- [Directions for this task]:
The entries that follow are to be duplicated in full, character for character.

____________

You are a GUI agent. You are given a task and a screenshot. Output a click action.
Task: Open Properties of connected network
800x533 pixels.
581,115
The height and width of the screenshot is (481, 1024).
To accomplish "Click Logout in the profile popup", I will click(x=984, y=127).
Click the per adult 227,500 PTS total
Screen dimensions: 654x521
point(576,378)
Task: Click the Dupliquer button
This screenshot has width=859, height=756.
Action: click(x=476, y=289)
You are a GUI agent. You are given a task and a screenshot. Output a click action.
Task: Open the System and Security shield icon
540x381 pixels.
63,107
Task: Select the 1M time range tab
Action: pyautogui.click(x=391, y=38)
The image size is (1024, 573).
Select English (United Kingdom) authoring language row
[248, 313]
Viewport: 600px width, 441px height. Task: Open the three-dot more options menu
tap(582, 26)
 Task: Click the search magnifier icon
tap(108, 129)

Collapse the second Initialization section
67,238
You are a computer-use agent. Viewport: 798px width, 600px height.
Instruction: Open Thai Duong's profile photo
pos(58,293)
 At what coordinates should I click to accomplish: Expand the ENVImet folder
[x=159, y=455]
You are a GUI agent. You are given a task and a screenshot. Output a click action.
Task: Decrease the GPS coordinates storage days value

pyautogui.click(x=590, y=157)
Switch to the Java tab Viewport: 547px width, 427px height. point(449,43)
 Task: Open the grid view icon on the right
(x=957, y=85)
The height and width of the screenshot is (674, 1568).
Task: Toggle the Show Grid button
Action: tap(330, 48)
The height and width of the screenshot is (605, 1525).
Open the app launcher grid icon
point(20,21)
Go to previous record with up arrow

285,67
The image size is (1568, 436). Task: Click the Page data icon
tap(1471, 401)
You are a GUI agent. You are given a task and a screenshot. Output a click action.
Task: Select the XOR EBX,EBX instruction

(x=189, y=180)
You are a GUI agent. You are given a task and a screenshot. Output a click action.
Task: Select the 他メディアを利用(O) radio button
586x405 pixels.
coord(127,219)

____________

- [Task answer]:
You are a GUI agent. You are given a task and a screenshot. Output a click action.
Task: Open Properties of connected network
800x533 pixels.
581,115
The height and width of the screenshot is (481, 1024).
To accomplish "Click Logout in the profile popup", I will click(x=984, y=127).
Click the per adult 227,500 PTS total
Screen dimensions: 654x521
point(576,378)
Task: Click the Dupliquer button
This screenshot has width=859, height=756.
Action: click(x=476, y=289)
You are a GUI agent. You are given a task and a screenshot. Output a click action.
Task: Open the System and Security shield icon
540x381 pixels.
63,107
Task: Select the 1M time range tab
Action: pyautogui.click(x=391, y=38)
The image size is (1024, 573).
Select English (United Kingdom) authoring language row
[248, 313]
Viewport: 600px width, 441px height. Task: Open the three-dot more options menu
tap(582, 26)
 Task: Click the search magnifier icon
tap(108, 129)

Collapse the second Initialization section
67,238
You are a computer-use agent. Viewport: 798px width, 600px height.
Instruction: Open Thai Duong's profile photo
pos(58,293)
 At what coordinates should I click to accomplish: Expand the ENVImet folder
[x=159, y=455]
You are a GUI agent. You are given a task and a screenshot. Output a click action.
Task: Decrease the GPS coordinates storage days value

pyautogui.click(x=590, y=157)
Switch to the Java tab Viewport: 547px width, 427px height. point(449,43)
 Task: Open the grid view icon on the right
(x=957, y=85)
The height and width of the screenshot is (674, 1568).
Task: Toggle the Show Grid button
Action: tap(330, 48)
The height and width of the screenshot is (605, 1525).
Open the app launcher grid icon
point(20,21)
Go to previous record with up arrow

285,67
The image size is (1568, 436). Task: Click the Page data icon
tap(1471, 401)
You are a GUI agent. You are given a task and a screenshot. Output a click action.
Task: Select the XOR EBX,EBX instruction

(x=189, y=180)
You are a GUI agent. You are given a task and a screenshot. Output a click action.
Task: Select the 他メディアを利用(O) radio button
586x405 pixels.
coord(127,219)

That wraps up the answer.